■ **WORK REQUEST**: Each record should appear again in the response exactly as it does in the original.

■ **THE DATA**:
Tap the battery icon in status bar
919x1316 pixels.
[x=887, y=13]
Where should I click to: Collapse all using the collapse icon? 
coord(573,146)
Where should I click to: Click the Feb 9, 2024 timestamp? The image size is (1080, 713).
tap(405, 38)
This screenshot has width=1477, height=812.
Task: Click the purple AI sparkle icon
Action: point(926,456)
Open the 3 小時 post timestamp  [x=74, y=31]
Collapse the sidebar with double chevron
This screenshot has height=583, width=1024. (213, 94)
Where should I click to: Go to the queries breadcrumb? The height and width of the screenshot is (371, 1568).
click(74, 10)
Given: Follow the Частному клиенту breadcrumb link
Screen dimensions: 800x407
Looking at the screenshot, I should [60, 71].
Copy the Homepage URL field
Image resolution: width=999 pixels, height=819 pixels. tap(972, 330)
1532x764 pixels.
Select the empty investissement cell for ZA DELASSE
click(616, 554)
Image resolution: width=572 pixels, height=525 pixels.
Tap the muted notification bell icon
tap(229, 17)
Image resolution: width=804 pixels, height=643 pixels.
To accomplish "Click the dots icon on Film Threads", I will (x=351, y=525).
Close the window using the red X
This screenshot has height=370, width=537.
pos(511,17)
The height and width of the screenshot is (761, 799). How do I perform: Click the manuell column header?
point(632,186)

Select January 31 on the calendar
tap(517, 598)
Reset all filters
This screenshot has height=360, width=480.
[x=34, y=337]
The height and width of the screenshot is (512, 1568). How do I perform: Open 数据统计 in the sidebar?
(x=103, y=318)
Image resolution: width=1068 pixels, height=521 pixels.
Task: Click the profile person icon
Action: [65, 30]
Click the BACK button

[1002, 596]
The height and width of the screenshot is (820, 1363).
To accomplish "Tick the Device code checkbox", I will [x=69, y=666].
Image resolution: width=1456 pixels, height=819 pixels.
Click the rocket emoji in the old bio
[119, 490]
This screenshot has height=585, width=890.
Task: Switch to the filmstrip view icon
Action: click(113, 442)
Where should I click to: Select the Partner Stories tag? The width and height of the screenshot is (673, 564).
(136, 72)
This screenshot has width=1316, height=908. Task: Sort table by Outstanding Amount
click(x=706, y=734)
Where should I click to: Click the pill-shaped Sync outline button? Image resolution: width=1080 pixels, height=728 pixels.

■ **ANSWER**:
Tap the battery icon in status bar
919x1316 pixels.
[x=887, y=13]
Where should I click to: Collapse all using the collapse icon? 
coord(573,146)
Where should I click to: Click the Feb 9, 2024 timestamp? The image size is (1080, 713).
tap(405, 38)
This screenshot has width=1477, height=812.
Task: Click the purple AI sparkle icon
Action: point(926,456)
Open the 3 小時 post timestamp  [x=74, y=31]
Collapse the sidebar with double chevron
This screenshot has height=583, width=1024. (213, 94)
Where should I click to: Go to the queries breadcrumb? The height and width of the screenshot is (371, 1568).
click(74, 10)
Given: Follow the Частному клиенту breadcrumb link
Screen dimensions: 800x407
Looking at the screenshot, I should [60, 71].
Copy the Homepage URL field
Image resolution: width=999 pixels, height=819 pixels. tap(972, 330)
1532x764 pixels.
Select the empty investissement cell for ZA DELASSE
click(616, 554)
Image resolution: width=572 pixels, height=525 pixels.
Tap the muted notification bell icon
tap(229, 17)
Image resolution: width=804 pixels, height=643 pixels.
To accomplish "Click the dots icon on Film Threads", I will (x=351, y=525).
Close the window using the red X
This screenshot has height=370, width=537.
pos(511,17)
The height and width of the screenshot is (761, 799). How do I perform: Click the manuell column header?
point(632,186)

Select January 31 on the calendar
tap(517, 598)
Reset all filters
This screenshot has height=360, width=480.
[x=34, y=337]
The height and width of the screenshot is (512, 1568). How do I perform: Open 数据统计 in the sidebar?
(x=103, y=318)
Image resolution: width=1068 pixels, height=521 pixels.
Task: Click the profile person icon
Action: [65, 30]
Click the BACK button

[1002, 596]
The height and width of the screenshot is (820, 1363).
To accomplish "Tick the Device code checkbox", I will [x=69, y=666].
Image resolution: width=1456 pixels, height=819 pixels.
Click the rocket emoji in the old bio
[119, 490]
This screenshot has height=585, width=890.
Task: Switch to the filmstrip view icon
Action: click(113, 442)
Where should I click to: Select the Partner Stories tag? The width and height of the screenshot is (673, 564).
(136, 72)
This screenshot has width=1316, height=908. Task: Sort table by Outstanding Amount
click(x=706, y=734)
Where should I click to: Click the pill-shaped Sync outline button? Image resolution: width=1080 pixels, height=728 pixels.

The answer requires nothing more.